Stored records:
------------

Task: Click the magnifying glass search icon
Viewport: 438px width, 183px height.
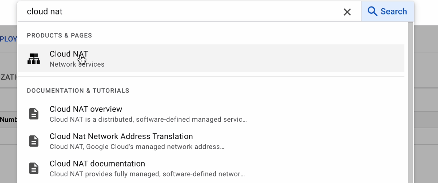Action: (372, 12)
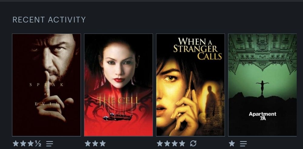
Task: Open the Speak No Evil film poster
Action: pyautogui.click(x=46, y=85)
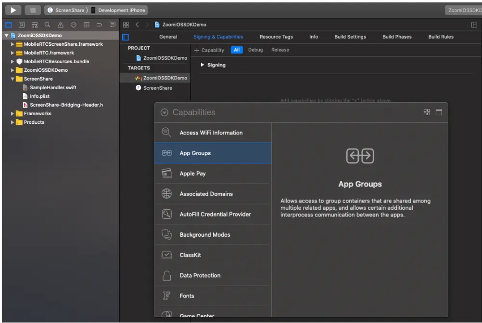Open SampleHandler.swift in the navigator
482x323 pixels.
pyautogui.click(x=53, y=88)
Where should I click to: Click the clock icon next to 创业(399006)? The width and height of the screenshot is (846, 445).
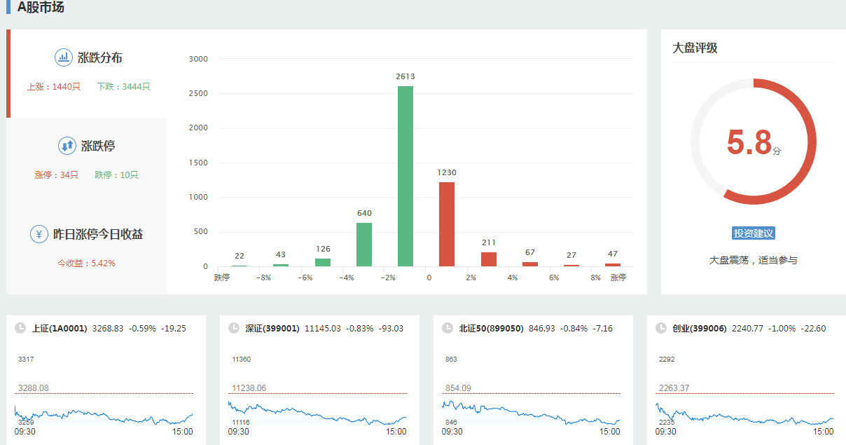tap(661, 328)
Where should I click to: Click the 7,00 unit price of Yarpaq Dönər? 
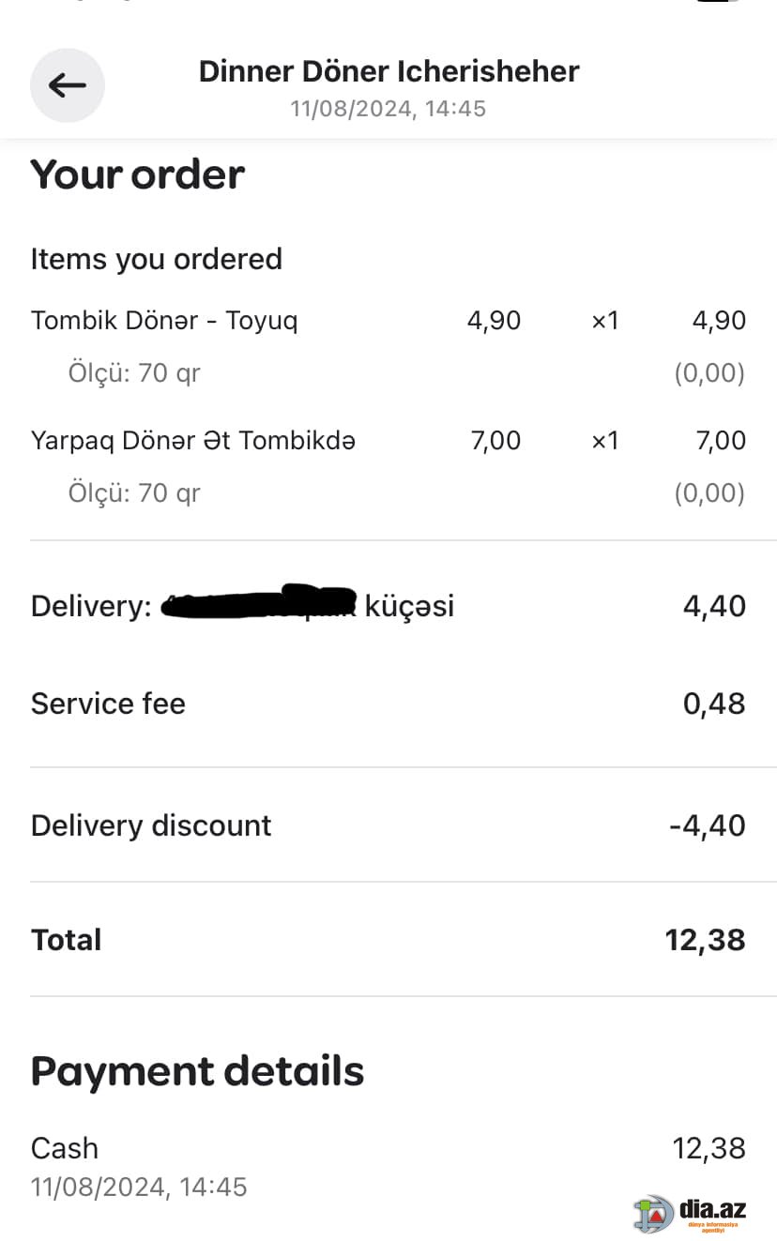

------------

:: WHAT IS EXPECTED ::
Your copy of the data should match it exactly, apart from the images, which are omitted.

:: EXERCISE OUTPUT ::
Task: Click the magnifying glass search icon
Viewport: 438px width, 183px height.
Action: (372, 12)
Task: Open the Speak No Evil film poster
Action: pyautogui.click(x=46, y=85)
Open SampleHandler.swift in the navigator
482x323 pixels.
pyautogui.click(x=53, y=88)
Where should I click to: Click the clock icon next to 创业(399006)? The width and height of the screenshot is (846, 445).
tap(661, 328)
Where should I click to: Click the 7,00 unit price of Yarpaq Dönər? 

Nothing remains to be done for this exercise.